Republican lawmakers are demanding answers after two young people participating in a transgender hormone study funded by the National Institutes of Health (NIH) committed suicide.

The study, entitled “Psychosocial Functioning in Transgender Youth after 2 Years of Hormones,” was published in the New England Journal of Medicine (NEJM) in January and examined the impacts of gender-affirming hormones (GAH) on “transgender and nonbinary youth” between the ages of 12 and 20.

According to the research article, 11 participants reported suicidal thoughts throughout the study and two died by suicide.

NIH gave $477,444 in a five-year grant to the Boston Children’s Hospital, the University of California at San Francisco, and the Lurie Children’s Hospital of Chicago for the study.

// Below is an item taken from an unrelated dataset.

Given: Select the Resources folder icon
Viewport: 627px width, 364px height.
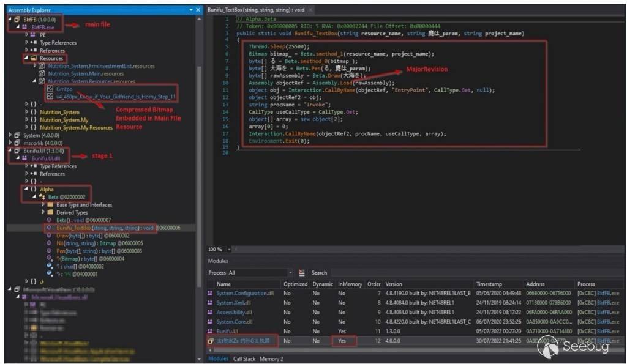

15 Republican lawmakers have sent a letter to Dr. Lawrence Tabak, the acting director at NIH, asking why the study was not terminated after participants reported adverse effects or, let alone when participants died.

“It is alarming that vulnerable young people died by suicide while participating in a taxpayer-funded study that will almost certainly inflict devastating physical harm on those who participated,” the letter stated.

“Rather than shutting the study down after such serious adverse events, the researchers published their paper, concluding that the study was a success because cross-sex hormones had altered subjects’ physical appearance and improved psychosocial functioning,” the lawmakers added, condemning the continuation of the experimentation.

The lawmakers also addressed the severe, life-altering risks that the participants now face due to the treatments they have had.

For example, participants who received cross-sex hormones after puberty suppression are “likely sterile as a result,” according to the lawmakers.

Additional risks to the participants include an increased chance of cardiovascular disease and blood clotting.

Lawmakers have also criticized the study for subjecting the young participants, the majority of whom were minors, to “radical gender ideology.”

Another major issue that was found with this study was that there was no control group included in the study, making it difficult to present the results as valuable in any capacity.

The Republican lawmakers demanded their questions, including the age of the suicide victims, the clinic that administered the hormones, and which steps could have been taken to halt and reevaluate the study after the deaths occurred, be answered by June 9.

Lawmakers are also requesting to know what steps, if any, were taken to provide proper mental health monitoring and care for the participants so they could ensure they were not at risk for suicide.

“It is sickening that the federal government is preying on young people and using our taxpayer dollars to advance its radical gender ideology,” said Rep. Josh Breechen (R-Okla.) in a press release.

Sen. Ted Budd (R-NC) slammed the NIH-funded study as being a “highly questionable experiment.”

“Taxpayer dollars should not be used to fund studies that encourage gender transition interventions on young people,” Budd said.

Additional signees on the letter include Sens. Marco Rubio (R-Fla.), Rand Paul (R-Ky.), James Lankford (R-Okla.), Mike Lee (R-Utah), and Reps. Mary Miller (R-Ill.), Lauren Boebert (R-Colo.), Andy Biggs (R-Ariz.), Eli Crane (R-Ariz.), Jeff Duncan (R-SC), Randy Weber (R-Texas), Chip Roy (R-Texas), Ronny Jackson (R-Texas), and Michael Cloud (R-Texas).